TEXT SHOWN:
start
Venice, Italy - TOPS
Armed with a ton of restaurant research and advice from friends, here's our take on a week of dining in Venice:
Fiaschetteria Toscana, Cannaregio 5719, San Giovanni Grisotomo 041-528-5281, www.fiaschetteriatoscana.com
Be certain to book the dining room downstairs, as recommended by others at CH. We ate at this restaurant twice because our first dining experience here was our favorite in Venice. The upstairs dining area is where they relegate larger parties and children. And that’s totally cool, but you might get stuck waiting for an hour+ after ordering to get your food and then having to ask for the bill three times. The food is the same on both floors, but the service was not.
I tried to not let our second experience detract from our first, because the first time around was so lovely. The bartender from our hotel, Marco, a local and also self-proclaimed foodie, said FT was one of his favorite restaurants in the city. The food doesn’t change over the years, and it’s simple preparation, but only the freshest ingredients are used. Using our first dining experience here as the beta, we wholeheartedly agree, dine on the downstairs level here and this would be one classic Venetian place not to miss. Be certain to get the fresh grilled fish, as it is their specialty. Save room for the tiny strawberry tartlet if strawberries are in season.
end
TASKS TO PERFORM:
1. Answer from the Venice dining review:
(a) Which dining room at Fiaschetteria Toscana does the review say to book?
(b) What job does Marco hold?
(c) What does the review name as the restaurant's specialty?
2. List every piece of address and contact information given for Fiaschetteria Toscana in the Venice dining review.
3. Continue the Venice dining review from its last sentence.
The data that comes next is separate material and has no connection to the Venice dining review.

SUPPLIED MATERIAL:
start
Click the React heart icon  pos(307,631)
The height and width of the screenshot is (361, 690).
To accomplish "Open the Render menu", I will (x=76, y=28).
end
ANSWERS:
1.
(a) The dining room downstairs.
(b) He is the bartender at the hotel where the writers stayed.
(c) The fresh grilled fish.

2.
- Cannaregio 5719
- San Giovanni Grisotomo
- 041-528-5281
- www.fiaschetteriatoscana.com

3.
Il Ridotto, Castello 4509, Campo SS. Fillippo e Giacomo 041-5208280 www.ilridotto.com
A very close second prize for dining experiences this week goes to Il Ridotto. Initially, it felt a little exclusive and on the fancy side versus the other restaurants we had been to in Venice; however, this feeling subsided quickly. The chef treats his restaurant as his home, and was determined to make our dining experience an inviting and special memory. He checked up on us frequently to make sure we were enjoying his creations, but he was so subtle that it never felt intrusive. He gets more artistic and creative with his preparation and presentation than our other Venetian dining experiences, but it wasn’t over the top frou frou noveau.
We loved the local baby squid in their ink on top pureed potatoes. We had various raw fish tossed with lavender and paired with fruit or other items as a starter. Our favs from this dish were the scorpion fish with apple and fennel, the sea bas on top of a peach and the tuna with thyme. Our absolute favorite part of the meal - and one not to miss - was his pasta. We had peperoncino ravioli with rock shrimp, garnished and dressed with fresh tomatoes, basil and a sliver of mozzarella. OMG. So delish. The fresh fish is also not to be missed here.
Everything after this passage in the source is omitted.